_PROBLEM STATEMENT_:
Everything in the listing must be transcribed exactly, from the first line to the last.

_RECORDS TO USE_:
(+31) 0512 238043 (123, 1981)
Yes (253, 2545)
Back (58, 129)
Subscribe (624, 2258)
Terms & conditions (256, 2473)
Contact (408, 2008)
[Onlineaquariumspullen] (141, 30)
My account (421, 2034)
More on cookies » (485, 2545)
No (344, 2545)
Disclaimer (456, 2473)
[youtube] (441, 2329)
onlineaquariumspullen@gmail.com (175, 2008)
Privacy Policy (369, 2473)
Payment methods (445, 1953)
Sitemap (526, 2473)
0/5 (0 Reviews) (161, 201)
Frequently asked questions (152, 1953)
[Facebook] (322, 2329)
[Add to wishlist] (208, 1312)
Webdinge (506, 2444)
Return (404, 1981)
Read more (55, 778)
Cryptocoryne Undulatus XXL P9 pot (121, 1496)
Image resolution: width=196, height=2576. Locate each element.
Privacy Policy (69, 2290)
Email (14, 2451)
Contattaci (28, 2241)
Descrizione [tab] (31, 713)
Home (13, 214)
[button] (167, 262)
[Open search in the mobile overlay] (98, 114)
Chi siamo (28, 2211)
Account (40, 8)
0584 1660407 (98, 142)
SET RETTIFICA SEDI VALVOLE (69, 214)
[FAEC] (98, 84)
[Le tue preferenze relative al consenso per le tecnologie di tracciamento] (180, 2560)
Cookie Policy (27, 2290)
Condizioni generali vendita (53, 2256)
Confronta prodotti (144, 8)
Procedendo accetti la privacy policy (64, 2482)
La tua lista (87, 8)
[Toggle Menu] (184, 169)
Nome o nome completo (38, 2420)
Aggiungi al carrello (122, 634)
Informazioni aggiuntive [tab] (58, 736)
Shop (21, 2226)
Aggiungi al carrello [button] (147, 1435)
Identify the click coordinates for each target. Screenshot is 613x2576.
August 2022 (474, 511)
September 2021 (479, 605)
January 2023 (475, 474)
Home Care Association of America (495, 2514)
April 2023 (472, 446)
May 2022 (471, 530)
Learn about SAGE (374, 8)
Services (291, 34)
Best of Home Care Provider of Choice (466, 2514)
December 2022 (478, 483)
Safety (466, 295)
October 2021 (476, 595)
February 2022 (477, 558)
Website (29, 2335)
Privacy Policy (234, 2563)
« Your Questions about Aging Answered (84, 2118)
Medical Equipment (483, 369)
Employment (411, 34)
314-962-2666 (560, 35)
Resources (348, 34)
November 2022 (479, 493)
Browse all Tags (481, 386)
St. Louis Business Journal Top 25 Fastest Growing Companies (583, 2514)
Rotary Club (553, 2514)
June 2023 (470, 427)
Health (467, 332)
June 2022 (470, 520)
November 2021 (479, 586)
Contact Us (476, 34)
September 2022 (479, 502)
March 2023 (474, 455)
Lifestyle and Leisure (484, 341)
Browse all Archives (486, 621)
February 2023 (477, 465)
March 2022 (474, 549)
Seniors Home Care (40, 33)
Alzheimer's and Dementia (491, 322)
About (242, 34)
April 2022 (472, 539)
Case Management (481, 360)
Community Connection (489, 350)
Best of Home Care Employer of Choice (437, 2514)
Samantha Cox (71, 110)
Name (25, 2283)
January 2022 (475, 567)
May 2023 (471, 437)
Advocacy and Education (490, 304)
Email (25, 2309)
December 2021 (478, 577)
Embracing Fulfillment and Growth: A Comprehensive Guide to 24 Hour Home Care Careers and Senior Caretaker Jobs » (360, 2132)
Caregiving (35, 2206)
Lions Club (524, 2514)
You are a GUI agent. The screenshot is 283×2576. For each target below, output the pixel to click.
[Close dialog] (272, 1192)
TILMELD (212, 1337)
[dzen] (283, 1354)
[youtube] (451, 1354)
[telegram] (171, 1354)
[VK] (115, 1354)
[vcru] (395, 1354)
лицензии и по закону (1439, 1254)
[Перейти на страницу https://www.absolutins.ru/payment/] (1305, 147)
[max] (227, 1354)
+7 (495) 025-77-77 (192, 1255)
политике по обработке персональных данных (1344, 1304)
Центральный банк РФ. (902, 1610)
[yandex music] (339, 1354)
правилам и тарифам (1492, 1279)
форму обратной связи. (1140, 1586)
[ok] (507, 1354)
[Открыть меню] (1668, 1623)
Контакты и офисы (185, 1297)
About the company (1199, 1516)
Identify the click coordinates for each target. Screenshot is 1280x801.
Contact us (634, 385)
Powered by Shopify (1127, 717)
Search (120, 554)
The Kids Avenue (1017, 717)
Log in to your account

_SOLUTION FOR THIS TASK_:
(+31) 0512 238043 (123, 1981)
Yes (253, 2545)
Back (58, 129)
Subscribe (624, 2258)
Terms & conditions (256, 2473)
Contact (408, 2008)
[Onlineaquariumspullen] (141, 30)
My account (421, 2034)
More on cookies » (485, 2545)
No (344, 2545)
Disclaimer (456, 2473)
[youtube] (441, 2329)
onlineaquariumspullen@gmail.com (175, 2008)
Privacy Policy (369, 2473)
Payment methods (445, 1953)
Sitemap (526, 2473)
0/5 (0 Reviews) (161, 201)
Frequently asked questions (152, 1953)
[Facebook] (322, 2329)
[Add to wishlist] (208, 1312)
Webdinge (506, 2444)
Return (404, 1981)
Read more (55, 778)
Cryptocoryne Undulatus XXL P9 pot (121, 1496)
Image resolution: width=196, height=2576. Locate each element.
Privacy Policy (69, 2290)
Email (14, 2451)
Contattaci (28, 2241)
Descrizione [tab] (31, 713)
Home (13, 214)
[button] (167, 262)
[Open search in the mobile overlay] (98, 114)
Chi siamo (28, 2211)
Account (40, 8)
0584 1660407 (98, 142)
SET RETTIFICA SEDI VALVOLE (69, 214)
[FAEC] (98, 84)
[Le tue preferenze relative al consenso per le tecnologie di tracciamento] (180, 2560)
Cookie Policy (27, 2290)
Condizioni generali vendita (53, 2256)
Confronta prodotti (144, 8)
Procedendo accetti la privacy policy (64, 2482)
La tua lista (87, 8)
[Toggle Menu] (184, 169)
Nome o nome completo (38, 2420)
Aggiungi al carrello (122, 634)
Informazioni aggiuntive [tab] (58, 736)
Shop (21, 2226)
Aggiungi al carrello [button] (147, 1435)
Identify the click coordinates for each target. Screenshot is 613x2576.
August 2022 (474, 511)
September 2021 (479, 605)
January 2023 (475, 474)
Home Care Association of America (495, 2514)
April 2023 (472, 446)
May 2022 (471, 530)
Learn about SAGE (374, 8)
Services (291, 34)
Best of Home Care Provider of Choice (466, 2514)
December 2022 (478, 483)
Safety (466, 295)
October 2021 (476, 595)
February 2022 (477, 558)
Website (29, 2335)
Privacy Policy (234, 2563)
« Your Questions about Aging Answered (84, 2118)
Medical Equipment (483, 369)
Employment (411, 34)
314-962-2666 (560, 35)
Resources (348, 34)
November 2022 (479, 493)
Browse all Tags (481, 386)
St. Louis Business Journal Top 25 Fastest Growing Companies (583, 2514)
Rotary Club (553, 2514)
June 2023 (470, 427)
Health (467, 332)
June 2022 (470, 520)
November 2021 (479, 586)
Contact Us (476, 34)
September 2022 (479, 502)
March 2023 (474, 455)
Lifestyle and Leisure (484, 341)
Browse all Archives (486, 621)
February 2023 (477, 465)
March 2022 (474, 549)
Seniors Home Care (40, 33)
Alzheimer's and Dementia (491, 322)
About (242, 34)
April 2022 (472, 539)
Case Management (481, 360)
Community Connection (489, 350)
Best of Home Care Employer of Choice (437, 2514)
Samantha Cox (71, 110)
Name (25, 2283)
January 2022 (475, 567)
May 2023 (471, 437)
Advocacy and Education (490, 304)
Email (25, 2309)
December 2021 (478, 577)
Embracing Fulfillment and Growth: A Comprehensive Guide to 24 Hour Home Care Careers and Senior Caretaker Jobs » (360, 2132)
Caregiving (35, 2206)
Lions Club (524, 2514)
You are a GUI agent. The screenshot is 283×2576. For each target below, output the pixel to click.
[Close dialog] (272, 1192)
TILMELD (212, 1337)
[dzen] (283, 1354)
[youtube] (451, 1354)
[telegram] (171, 1354)
[VK] (115, 1354)
[vcru] (395, 1354)
лицензии и по закону (1439, 1254)
[Перейти на страницу https://www.absolutins.ru/payment/] (1305, 147)
[max] (227, 1354)
+7 (495) 025-77-77 (192, 1255)
политике по обработке персональных данных (1344, 1304)
Центральный банк РФ. (902, 1610)
[yandex music] (339, 1354)
правилам и тарифам (1492, 1279)
форму обратной связи. (1140, 1586)
[ok] (507, 1354)
[Открыть меню] (1668, 1623)
Контакты и офисы (185, 1297)
About the company (1199, 1516)
Identify the click coordinates for each target. Screenshot is 1280x801.
Contact us (634, 385)
Powered by Shopify (1127, 717)
Search (120, 554)
The Kids Avenue (1017, 717)
Log in to your account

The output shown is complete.